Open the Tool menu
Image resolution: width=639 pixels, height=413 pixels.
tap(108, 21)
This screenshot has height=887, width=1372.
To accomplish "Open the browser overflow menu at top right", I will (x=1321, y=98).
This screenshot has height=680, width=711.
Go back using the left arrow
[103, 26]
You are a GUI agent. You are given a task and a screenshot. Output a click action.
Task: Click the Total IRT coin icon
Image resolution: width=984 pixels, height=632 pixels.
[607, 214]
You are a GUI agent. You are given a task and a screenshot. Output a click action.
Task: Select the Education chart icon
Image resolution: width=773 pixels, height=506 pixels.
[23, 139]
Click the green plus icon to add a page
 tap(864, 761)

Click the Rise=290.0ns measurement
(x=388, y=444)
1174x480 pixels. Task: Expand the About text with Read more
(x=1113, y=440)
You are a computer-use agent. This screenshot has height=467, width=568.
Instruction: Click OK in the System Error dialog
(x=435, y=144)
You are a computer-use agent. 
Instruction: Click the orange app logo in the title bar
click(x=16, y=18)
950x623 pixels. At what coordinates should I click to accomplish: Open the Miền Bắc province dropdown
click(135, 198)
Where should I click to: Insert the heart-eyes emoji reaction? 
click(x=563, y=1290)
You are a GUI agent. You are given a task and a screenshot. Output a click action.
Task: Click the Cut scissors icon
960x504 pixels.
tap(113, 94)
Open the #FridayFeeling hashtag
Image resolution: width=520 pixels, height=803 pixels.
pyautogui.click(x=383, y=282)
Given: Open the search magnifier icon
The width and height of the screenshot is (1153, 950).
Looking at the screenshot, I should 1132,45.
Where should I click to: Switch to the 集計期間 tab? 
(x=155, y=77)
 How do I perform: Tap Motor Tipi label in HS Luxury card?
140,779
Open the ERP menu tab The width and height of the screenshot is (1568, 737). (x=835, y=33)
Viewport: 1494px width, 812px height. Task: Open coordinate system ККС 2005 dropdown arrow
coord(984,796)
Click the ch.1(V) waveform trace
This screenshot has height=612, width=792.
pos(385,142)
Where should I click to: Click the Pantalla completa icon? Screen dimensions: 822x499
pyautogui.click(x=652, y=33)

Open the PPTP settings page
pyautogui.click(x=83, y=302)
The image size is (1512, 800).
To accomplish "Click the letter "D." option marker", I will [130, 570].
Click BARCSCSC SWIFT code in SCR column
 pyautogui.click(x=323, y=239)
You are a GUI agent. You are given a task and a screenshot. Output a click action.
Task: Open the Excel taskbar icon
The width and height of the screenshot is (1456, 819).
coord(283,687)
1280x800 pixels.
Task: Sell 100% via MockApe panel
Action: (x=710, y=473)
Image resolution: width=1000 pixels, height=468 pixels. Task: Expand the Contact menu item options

* _WHAT YOU NEED TO DO_:
Each line of the listing should be reproduced without any alteration.

* _EXERCISE OUTPUT_:
Open the Tool menu
Image resolution: width=639 pixels, height=413 pixels.
tap(108, 21)
This screenshot has height=887, width=1372.
To accomplish "Open the browser overflow menu at top right", I will (x=1321, y=98).
This screenshot has height=680, width=711.
Go back using the left arrow
[103, 26]
You are a GUI agent. You are given a task and a screenshot. Output a click action.
Task: Click the Total IRT coin icon
Image resolution: width=984 pixels, height=632 pixels.
[607, 214]
You are a GUI agent. You are given a task and a screenshot. Output a click action.
Task: Select the Education chart icon
Image resolution: width=773 pixels, height=506 pixels.
[23, 139]
Click the green plus icon to add a page
 tap(864, 761)

Click the Rise=290.0ns measurement
(x=388, y=444)
1174x480 pixels. Task: Expand the About text with Read more
(x=1113, y=440)
You are a computer-use agent. This screenshot has height=467, width=568.
Instruction: Click OK in the System Error dialog
(x=435, y=144)
You are a computer-use agent. 
Instruction: Click the orange app logo in the title bar
click(x=16, y=18)
950x623 pixels. At what coordinates should I click to accomplish: Open the Miền Bắc province dropdown
click(135, 198)
Where should I click to: Insert the heart-eyes emoji reaction? 
click(x=563, y=1290)
You are a GUI agent. You are given a task and a screenshot. Output a click action.
Task: Click the Cut scissors icon
960x504 pixels.
tap(113, 94)
Open the #FridayFeeling hashtag
Image resolution: width=520 pixels, height=803 pixels.
pyautogui.click(x=383, y=282)
Given: Open the search magnifier icon
The width and height of the screenshot is (1153, 950).
Looking at the screenshot, I should 1132,45.
Where should I click to: Switch to the 集計期間 tab? 
(x=155, y=77)
 How do I perform: Tap Motor Tipi label in HS Luxury card?
140,779
Open the ERP menu tab The width and height of the screenshot is (1568, 737). (x=835, y=33)
Viewport: 1494px width, 812px height. Task: Open coordinate system ККС 2005 dropdown arrow
coord(984,796)
Click the ch.1(V) waveform trace
This screenshot has height=612, width=792.
pos(385,142)
Where should I click to: Click the Pantalla completa icon? Screen dimensions: 822x499
pyautogui.click(x=652, y=33)

Open the PPTP settings page
pyautogui.click(x=83, y=302)
The image size is (1512, 800).
To accomplish "Click the letter "D." option marker", I will [130, 570].
Click BARCSCSC SWIFT code in SCR column
 pyautogui.click(x=323, y=239)
You are a GUI agent. You are given a task and a screenshot. Output a click action.
Task: Open the Excel taskbar icon
The width and height of the screenshot is (1456, 819).
coord(283,687)
1280x800 pixels.
Task: Sell 100% via MockApe panel
Action: (x=710, y=473)
Image resolution: width=1000 pixels, height=468 pixels. Task: Expand the Contact menu item options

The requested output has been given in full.